Kazanma ihtirasının yarattığı körlükle değil, sporun kurallarına uyma erdemliliğiyle, saygı uyandıracak örnek davranışlarla yaşanmış bir sezon, her türlü şampiyonluktan daha değerlidir.
Beşiktaşlı yöneticiler, lige öfkeyle başladılar... İlk iki hafta hakemlerle mahkemelik oldular.
Sonra Nouma olayı, tuz - biber ekti!
Neyse ki her musibetten bir nasihat çıkarma akıllılığını geç de olsa gösterdiler.
Başkan Serdar Bilgili ve arkadaşları, hakem Ali Aydın’ın da duyarlı davranarak Nouma hakkında söylediği sözü geri almasıyla olayı kapattılar.
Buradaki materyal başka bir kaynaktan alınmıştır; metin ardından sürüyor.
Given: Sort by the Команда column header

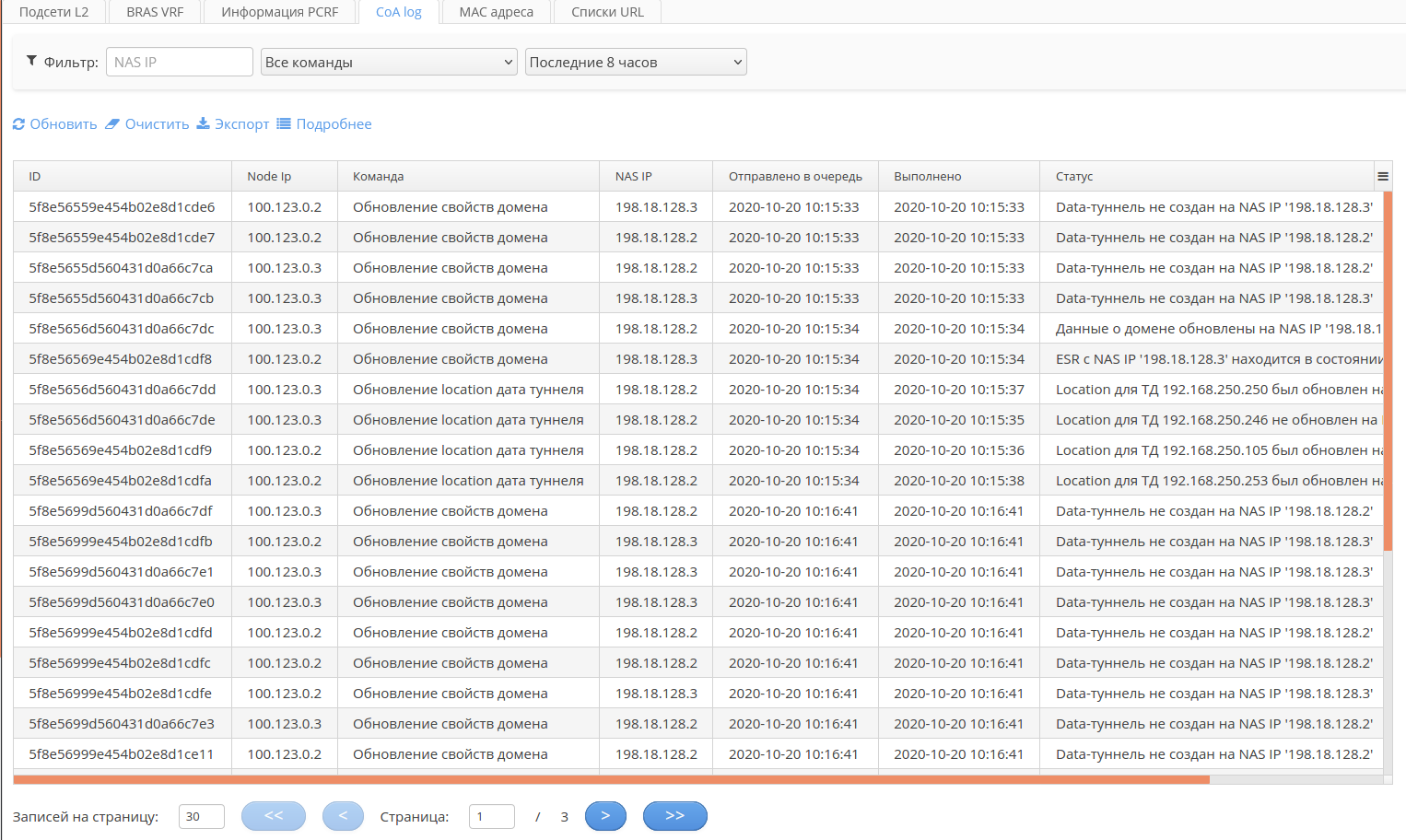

Şimdi yönetimin gösterdiği bu akıllı tavrı, Beşiktaş taraftarları da paylaşmalıdır...
Hakemin her kararına katılmak zorunda değilsiniz...
Ama hakemin her kararına saygı göstermek zorundasınız...
Bırakın çakınız cebinizde dursun... Onunla kalem açın, peynir kesin, ne bileyim, hıyar soyun!
Bırakın aklınız kazansın...
Duygularınıza engel olun!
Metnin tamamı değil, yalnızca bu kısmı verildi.